-- Document extract follows --

Silence in San Bernardino
In San Bernardino, the moment of stillness came after Tsunami marked a precise location in the debris. Rescue crews called for complete silence and crouched into the rubble, listening. Carefully, methodically, they began to dig. The footage that came out of that operation — a compact, fast-moving dog working the rubble, stopping and marking with purpose, the crews clearing a channel where he'd indicated — spread through Venezuelan television and across social media within hours.
For a country watching rescue operations around the clock after the earthquakes, the image of Tsunami working was the kind of moment that stays. Not because it was dramatic, but because it was precise. The dog was not searching in hope. He knew.
Thirteen people
Across the earthquake response, Tsunami helped locate at least thirteen survivors, according to reporting by HOLA! USA. Each rescue was its own operation — different buildings, different depths, different amounts of time elapsed — but Tsunami's method held constant: systematic coverage of the site, return to where the scent of a living person was strongest, mark and hold until the crew moved in.

-- Document extract concluded --
-- Data under study follows --

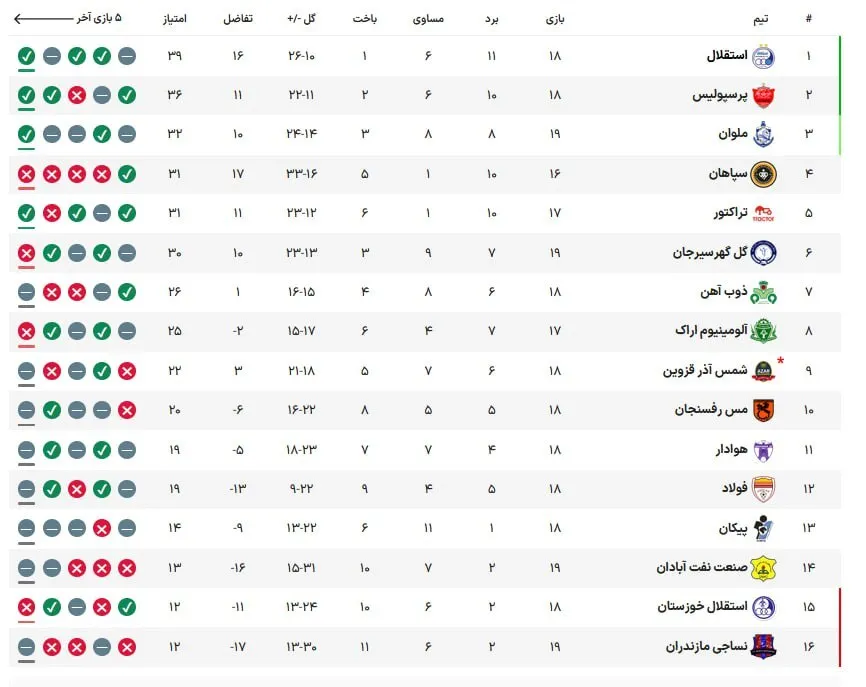Screen dimensions: 866x687
Task: Click the Esteghlal club logo
Action: tap(764, 56)
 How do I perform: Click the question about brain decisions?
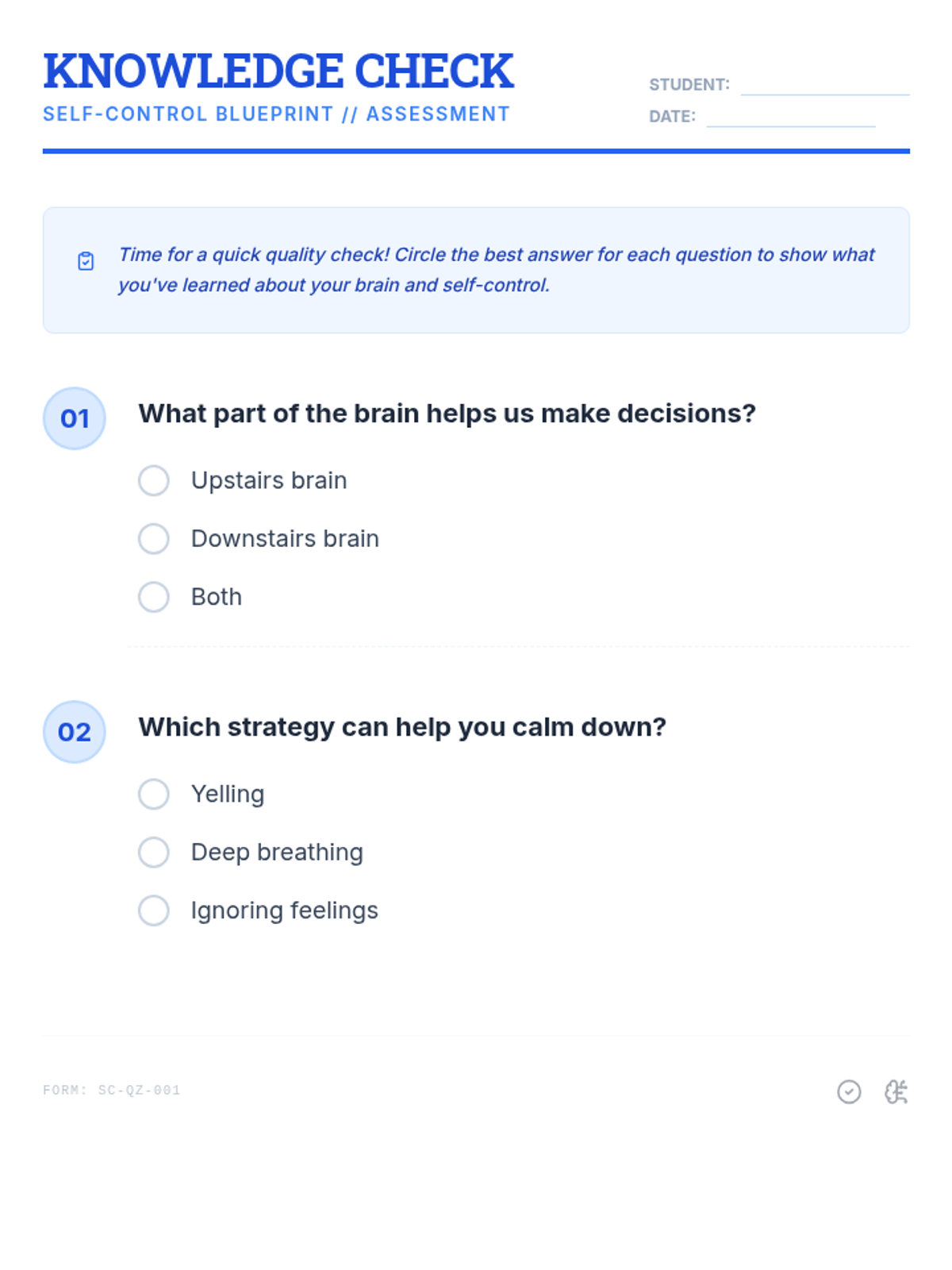coord(447,414)
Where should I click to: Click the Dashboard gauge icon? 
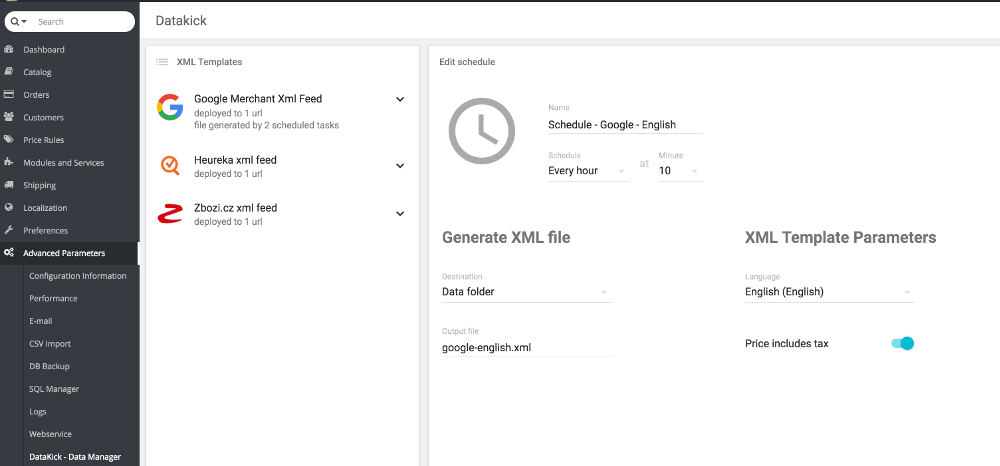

-- Data under study concluded --

Exercise goal: Rewrite the passage of the text about the rescue dog starting at "For a country" and ending at "crew moved in.", and swap "survivors" for "people rescued".

Written answer:
For a country watching rescue operations around the clock after the earthquakes, the image of Tsunami working was the kind of moment that stays. Not because it was dramatic, but because it was precise. The dog was not searching in hope. He knew.
Thirteen people
Across the earthquake response, Tsunami helped locate at least thirteen people rescued, according to reporting by HOLA! USA. Each rescue was its own operation — different buildings, different depths, different amounts of time elapsed — but Tsunami's method held constant: systematic coverage of the site, return to where the scent of a living person was strongest, mark and hold until the crew moved in.